We Create Internal Drama to Avoid Real Work – The Startup – Medium


We creëren intern drama om echt werk te vermijden

Mijn grootste mindset-hindernis overwinnen.

Sinds ik van een traditionele baan afstap, heb ik meer geleerd over mijn denkwijze en mijn ongezonde gewoonten dan over alles wat te maken heeft met mijn zakelijke of marketingvaardigheden. Dingen waarvan ik dacht dat het er toe deed, eigenlijk niet. Ik leerde wat mijn prioriteiten waren, maar niet zonder enige diepe zelfreflectie om beperkende overtuigingen en onnodig drama los te laten. Door dagelijks mindset te doen heb ik mijn ogen geopend voor mijn zelfvernietigende neigingen en hoe ik drama als een schild gebruikte om echt werk te vermijden.

I used to thrive on my internal drama. It made me feel safe and protected and gave me an immediate excuse to not get things done. I used it as a crutch to justify low productivity and to stop me from going after things I wanted. Most of the drama I thought was real, actually had straightforward and obvious solutions that I was avoiding. The drama was keeping me warm and safe because I knew once I got rid of it, I would have nothing to hide from and no excuses to stop me from doing hard work.

Letting go of that drama wasn’t easy, but it was undeniably the most significant mindset win I achieved once I realized I was allowing it to control my life. I think deep down, every one knows what they need to do, but don’t have the mental tools to overcome those obstacles. The solutions are obvious, but recognizing that you’re hiding behind the drama isn’t.

For example. I used to hate my job. I hated waking up every day. I hated my commute. I hated my desk. My computer. Everything around me. The obvious solution? Quit my job. Find a new one.

Ok, it’s easier said than done. But it’s NOT THAT HARD. I was making it way harder in my mind. The constant drama of “I hate my life and I’m too tired from my job to find a new one, and it’s going to be really difficult, and I’m going to have to start from scratch and work hard to find something else."
It’s so dramatic. It’s so unnecessary. It’s all to distract myself from the fact that I need to do the real work in order to change my situation.

I was so fixated on wallowing that I let the drama define me. Who would I even be if I wasn’t this self-deprecating, unhappy person? That person is who I am, and it’s safe being that person.

Did I want a new job? Because I wasn’t even applying. And yet I was constantly complaining. I was so in my feelings about not having a new job while taking zero action.

My excuse was that I was busy or too tired from the job that I hated. I actually wasn’t busy at all, and I said I was tired but stayed up until 2 am every day. I was just deflecting and thriving on the drama because it was easier.

It was also more relatable to the people around me who also hated their jobs. It almost became a talking point.

How’s work? Terrible.

No one who hates their job wants to hear about how fulfilled you are by your work. (which is why I don’t talk to my friends about work anymore…but that’s another story)

I wish I could say I had this self-discovery back then, but it wasn’t until recently that I had the revelation when trying to unpack smaller, day-to-day things that caused me to get caught up in internal drama.
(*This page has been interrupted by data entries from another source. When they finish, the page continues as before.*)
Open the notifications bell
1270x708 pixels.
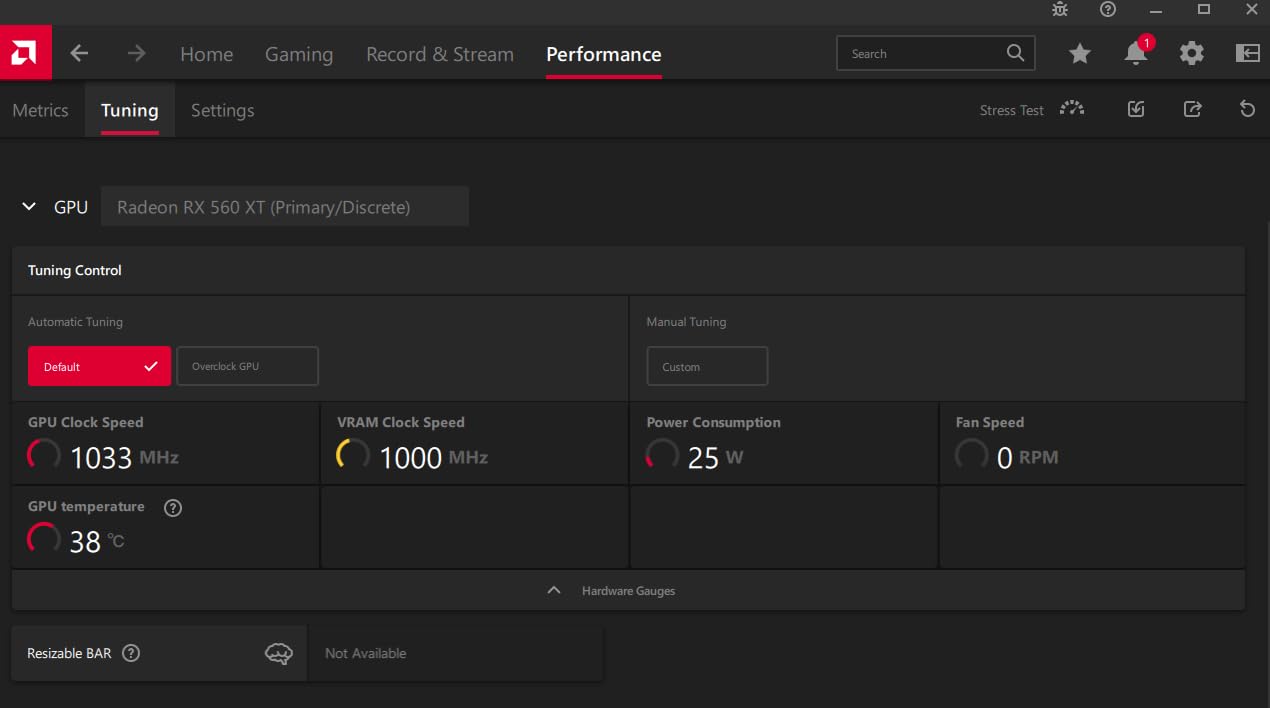click(x=1135, y=54)
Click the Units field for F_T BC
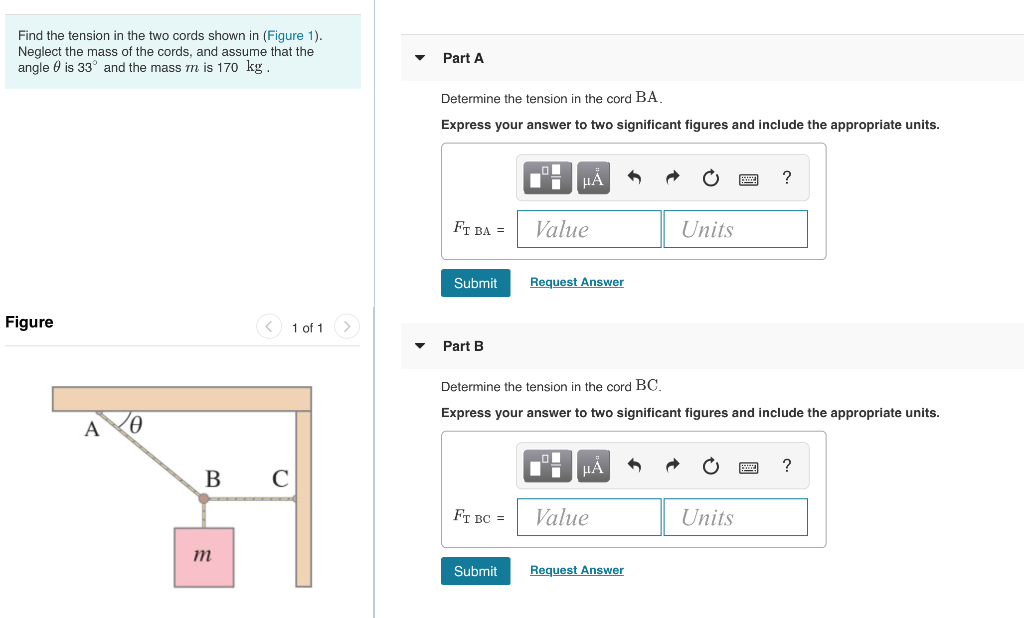 coord(735,517)
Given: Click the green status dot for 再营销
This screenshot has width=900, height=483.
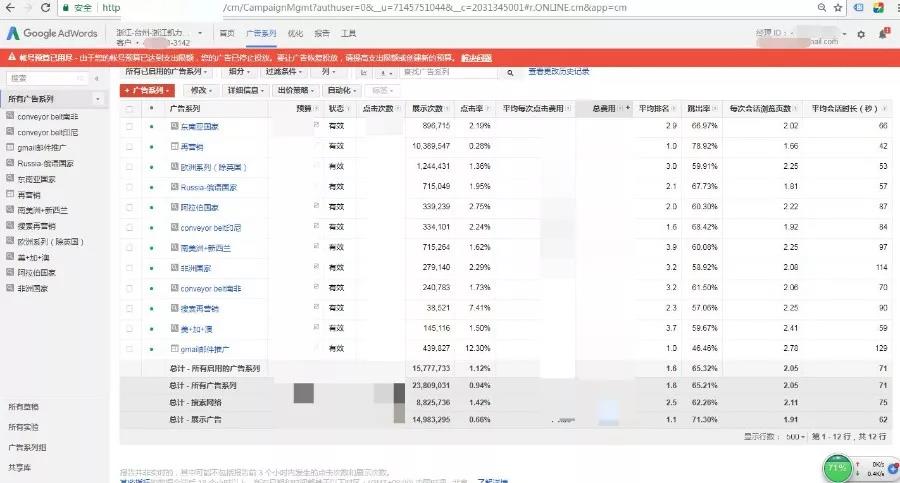Looking at the screenshot, I should coord(152,146).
I have sooo many emails to follow up on. I don’t want to do them but they’re my priority so I can’t do anything else until I do them, but I hate sending emails so instead I’ll just do nothing.

D R A M A. Just send the damn emails. Most of them are saying the same thing anyways. Don’t make the work harder than it needs to be. Go with the simple solution. Stop making things difficult for no reason.

This company I really want to work with is not answering my emails.

More drama. Stop thinking about it and find other companies who want to work with you. Send out more pitches and proposals so that you’re not fixated on ONE company who isn’t emailing you back.

Moral of the story. Just do what needs to be done. One thing at a time.

Don’t post about your workload or complain to your friend. Don’t let the drama of it consume you. Just do the work. Once you can get out of your head and just do what needs to be done, life starts moving on and those things feel so insignificant. They become checks in boxes.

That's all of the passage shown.